Entries on target coordinates:
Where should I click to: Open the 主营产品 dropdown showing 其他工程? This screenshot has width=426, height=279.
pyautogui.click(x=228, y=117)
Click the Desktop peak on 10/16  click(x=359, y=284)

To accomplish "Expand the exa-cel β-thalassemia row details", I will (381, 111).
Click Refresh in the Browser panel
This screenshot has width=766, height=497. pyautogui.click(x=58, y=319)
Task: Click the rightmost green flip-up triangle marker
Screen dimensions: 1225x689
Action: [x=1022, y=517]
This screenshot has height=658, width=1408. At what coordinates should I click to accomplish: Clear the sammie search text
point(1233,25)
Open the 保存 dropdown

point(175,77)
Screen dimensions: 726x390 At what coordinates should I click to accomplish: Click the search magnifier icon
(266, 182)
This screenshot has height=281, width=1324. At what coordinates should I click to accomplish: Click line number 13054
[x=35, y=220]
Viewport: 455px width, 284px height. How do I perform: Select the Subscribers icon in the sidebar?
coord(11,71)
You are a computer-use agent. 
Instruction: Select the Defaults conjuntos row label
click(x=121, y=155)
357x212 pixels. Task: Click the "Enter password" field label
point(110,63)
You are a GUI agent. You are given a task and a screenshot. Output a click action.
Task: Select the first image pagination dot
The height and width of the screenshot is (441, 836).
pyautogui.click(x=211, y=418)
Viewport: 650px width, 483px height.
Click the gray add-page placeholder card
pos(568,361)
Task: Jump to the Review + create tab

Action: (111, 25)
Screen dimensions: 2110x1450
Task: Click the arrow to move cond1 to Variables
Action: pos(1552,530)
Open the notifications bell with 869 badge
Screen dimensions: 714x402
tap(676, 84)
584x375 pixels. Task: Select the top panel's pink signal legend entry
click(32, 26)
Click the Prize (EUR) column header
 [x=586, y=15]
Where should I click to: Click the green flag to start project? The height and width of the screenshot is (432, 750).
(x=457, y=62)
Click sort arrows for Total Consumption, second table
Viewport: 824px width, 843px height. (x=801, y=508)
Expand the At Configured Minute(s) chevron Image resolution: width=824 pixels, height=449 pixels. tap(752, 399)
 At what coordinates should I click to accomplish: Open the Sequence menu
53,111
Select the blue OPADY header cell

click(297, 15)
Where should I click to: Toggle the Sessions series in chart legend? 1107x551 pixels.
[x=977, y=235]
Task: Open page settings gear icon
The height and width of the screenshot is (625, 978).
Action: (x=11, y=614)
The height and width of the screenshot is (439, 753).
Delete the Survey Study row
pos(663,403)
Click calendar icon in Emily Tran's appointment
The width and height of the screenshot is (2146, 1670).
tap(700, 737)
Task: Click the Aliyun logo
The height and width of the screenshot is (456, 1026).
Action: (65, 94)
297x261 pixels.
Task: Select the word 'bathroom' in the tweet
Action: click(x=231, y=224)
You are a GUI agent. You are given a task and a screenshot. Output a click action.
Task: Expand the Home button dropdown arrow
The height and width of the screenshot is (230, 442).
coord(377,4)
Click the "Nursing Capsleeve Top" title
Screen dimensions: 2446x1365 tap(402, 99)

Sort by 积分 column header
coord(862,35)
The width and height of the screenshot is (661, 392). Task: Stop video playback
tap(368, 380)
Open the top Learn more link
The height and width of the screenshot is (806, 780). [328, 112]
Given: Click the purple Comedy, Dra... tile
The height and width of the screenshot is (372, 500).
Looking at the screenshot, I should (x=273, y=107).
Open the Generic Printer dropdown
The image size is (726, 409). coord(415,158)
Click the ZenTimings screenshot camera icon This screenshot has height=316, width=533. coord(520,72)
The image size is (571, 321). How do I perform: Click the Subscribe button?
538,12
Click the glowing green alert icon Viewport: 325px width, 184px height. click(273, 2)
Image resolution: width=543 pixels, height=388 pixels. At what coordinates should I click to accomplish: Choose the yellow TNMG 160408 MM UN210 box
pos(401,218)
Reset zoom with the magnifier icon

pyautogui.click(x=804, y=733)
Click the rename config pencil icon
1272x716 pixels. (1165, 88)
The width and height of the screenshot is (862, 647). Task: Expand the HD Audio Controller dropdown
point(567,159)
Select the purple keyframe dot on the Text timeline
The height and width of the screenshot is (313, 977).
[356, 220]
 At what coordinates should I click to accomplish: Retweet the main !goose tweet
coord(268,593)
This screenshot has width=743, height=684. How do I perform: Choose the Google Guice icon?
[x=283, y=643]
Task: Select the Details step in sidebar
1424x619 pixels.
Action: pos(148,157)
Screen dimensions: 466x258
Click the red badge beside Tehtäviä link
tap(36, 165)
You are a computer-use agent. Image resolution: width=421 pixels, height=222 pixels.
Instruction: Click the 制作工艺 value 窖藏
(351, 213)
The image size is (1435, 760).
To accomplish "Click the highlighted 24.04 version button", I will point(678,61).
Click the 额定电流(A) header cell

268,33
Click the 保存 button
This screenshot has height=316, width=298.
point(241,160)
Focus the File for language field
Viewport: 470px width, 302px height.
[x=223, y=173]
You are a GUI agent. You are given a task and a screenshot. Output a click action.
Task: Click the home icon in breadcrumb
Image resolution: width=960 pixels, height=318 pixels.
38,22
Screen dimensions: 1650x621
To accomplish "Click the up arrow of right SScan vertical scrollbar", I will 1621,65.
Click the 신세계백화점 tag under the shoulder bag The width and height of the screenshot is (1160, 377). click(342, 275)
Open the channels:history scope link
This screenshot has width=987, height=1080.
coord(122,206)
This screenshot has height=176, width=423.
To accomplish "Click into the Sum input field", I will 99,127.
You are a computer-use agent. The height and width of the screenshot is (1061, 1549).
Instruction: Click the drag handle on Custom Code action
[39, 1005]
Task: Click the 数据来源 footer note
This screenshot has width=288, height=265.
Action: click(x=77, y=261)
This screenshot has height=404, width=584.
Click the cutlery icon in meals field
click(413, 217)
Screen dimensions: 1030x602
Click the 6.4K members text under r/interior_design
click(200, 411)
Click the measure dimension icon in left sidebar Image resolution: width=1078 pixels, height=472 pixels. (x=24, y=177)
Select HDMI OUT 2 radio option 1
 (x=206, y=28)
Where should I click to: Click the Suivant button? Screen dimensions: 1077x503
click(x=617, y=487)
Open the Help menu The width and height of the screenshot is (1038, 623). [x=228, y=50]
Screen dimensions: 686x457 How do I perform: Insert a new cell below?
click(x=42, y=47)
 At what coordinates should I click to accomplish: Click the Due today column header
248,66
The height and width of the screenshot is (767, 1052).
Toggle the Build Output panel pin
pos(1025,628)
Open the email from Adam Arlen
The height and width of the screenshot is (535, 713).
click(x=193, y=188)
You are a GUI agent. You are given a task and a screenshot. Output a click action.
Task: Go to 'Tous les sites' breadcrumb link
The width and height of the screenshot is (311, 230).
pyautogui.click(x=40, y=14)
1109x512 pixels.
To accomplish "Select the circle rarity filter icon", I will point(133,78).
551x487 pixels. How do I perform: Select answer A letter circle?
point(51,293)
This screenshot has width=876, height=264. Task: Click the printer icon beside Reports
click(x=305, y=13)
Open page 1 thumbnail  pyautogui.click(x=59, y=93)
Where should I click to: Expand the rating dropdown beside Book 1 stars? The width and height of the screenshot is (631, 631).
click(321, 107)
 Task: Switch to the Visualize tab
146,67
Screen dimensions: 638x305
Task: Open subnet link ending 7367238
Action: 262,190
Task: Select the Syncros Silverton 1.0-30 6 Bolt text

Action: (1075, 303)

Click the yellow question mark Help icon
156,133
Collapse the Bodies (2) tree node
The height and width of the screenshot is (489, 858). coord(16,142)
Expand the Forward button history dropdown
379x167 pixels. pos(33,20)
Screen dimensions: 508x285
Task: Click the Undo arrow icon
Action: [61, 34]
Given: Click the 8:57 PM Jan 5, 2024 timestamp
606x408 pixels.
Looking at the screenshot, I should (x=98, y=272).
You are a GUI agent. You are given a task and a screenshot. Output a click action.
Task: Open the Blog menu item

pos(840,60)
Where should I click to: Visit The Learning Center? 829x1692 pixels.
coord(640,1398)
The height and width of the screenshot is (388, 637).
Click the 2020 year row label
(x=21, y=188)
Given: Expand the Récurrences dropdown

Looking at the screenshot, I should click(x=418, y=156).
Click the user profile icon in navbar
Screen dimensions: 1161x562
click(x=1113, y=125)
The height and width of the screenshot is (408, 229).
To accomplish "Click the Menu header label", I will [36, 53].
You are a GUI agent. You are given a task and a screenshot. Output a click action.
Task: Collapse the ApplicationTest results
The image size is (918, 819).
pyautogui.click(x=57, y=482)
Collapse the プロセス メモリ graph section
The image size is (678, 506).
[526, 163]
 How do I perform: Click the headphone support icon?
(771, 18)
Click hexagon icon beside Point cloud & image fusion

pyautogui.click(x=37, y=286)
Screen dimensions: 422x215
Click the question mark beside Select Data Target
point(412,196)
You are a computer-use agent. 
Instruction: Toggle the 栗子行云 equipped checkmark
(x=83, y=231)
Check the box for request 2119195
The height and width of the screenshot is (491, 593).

Exercise task: Write out the lines between the line holding "Where should I click to: Visit" and the line holding "Looking at the screenshot, I should click(x=418, y=156).", inclusive, reproducing each one verbatim.

The response:
Where should I click to: Visit The Learning Center? 829x1692 pixels.
coord(640,1398)
The height and width of the screenshot is (388, 637).
Click the 2020 year row label
(x=21, y=188)
Given: Expand the Récurrences dropdown

Looking at the screenshot, I should click(x=418, y=156).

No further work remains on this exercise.